The speakers were Prof Robert McNulty who is member of the Steering Committee of the UN Global Compact Business For Peace initiative and founder of the people-to-people peacebuilding initiative called Pax Populi; Waleed Hussain, News Editor of MidDay newspaper in Mumbai and Sayed Khalid Sadaat, an Afghan student who is currently pursuing his Master’s degree in Journalism and Mass Communication at the Faculty of Journalism and Communication (FJC) of M S University, Vadodara. Before coming to India, Sadaat worked at one of the world’s largest humanitarian organisations in Afghanistan called the Jesuit Refugee Service where he supervised projects on women’s empowerment and girls’ education. Kirthi Jayakumar, the founder of the Chennai-based Red Elephant Foundation and winner of the US Presidential Services Medal in 2011, also participated through a virtual presentation.

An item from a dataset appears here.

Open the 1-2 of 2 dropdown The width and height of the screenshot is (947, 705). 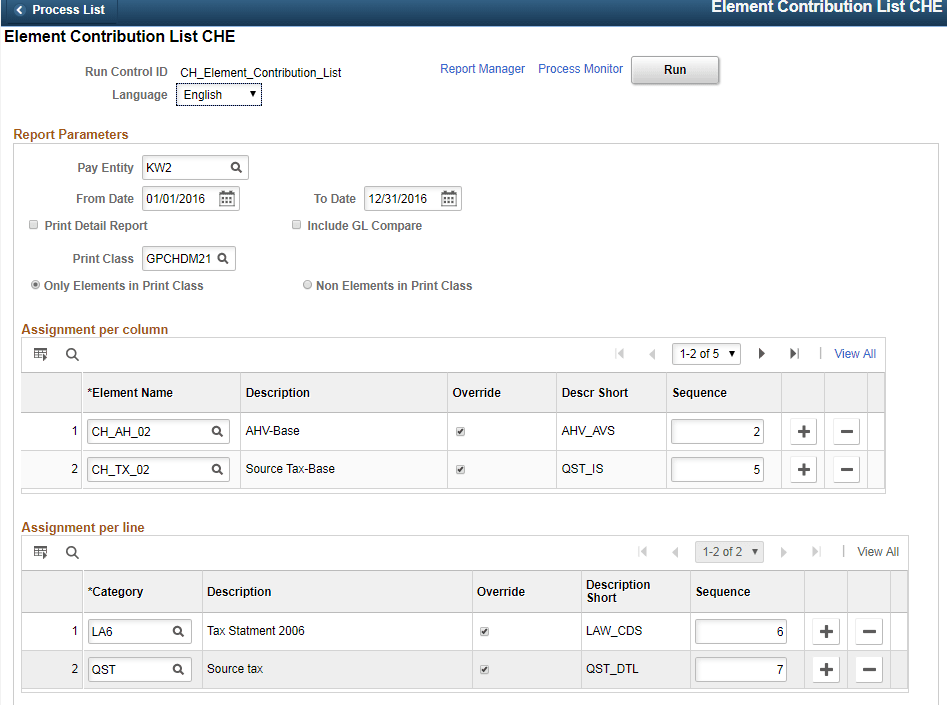[x=728, y=551]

Dr McNulty spoke about how Pax Populi has helped in peace education in war-torn Afghanistan and then focussed on how businesses could help improve the bilateral relations between India-Pakistan. Mr Hussain, whose story was a part of the Bollywood film, Airlift, talked about the difficulties he faced as a 12-year-old Kuwaiti refugee and how the media shapes perceptions and opinions. He insisted that we should be responsible when sharing or forwarding something on social media because the consequences of an irresponsible forward can be very harmful. Mr Sadaat spoke about the system of education in Afghanistan and how the international community can help rebuild a nation. Ms Jayakumar discussed the Gender Based Violence (GBV) world map she has made to ensure that women in 197 countries get access to help if they are in situations where they face violence.

Participating students in the audience engaged with the speakers before and after with the event. The Business of Peace session provided ideas about how technology, education and corporate partnerships across borders can actually help make the world a more peaceful place.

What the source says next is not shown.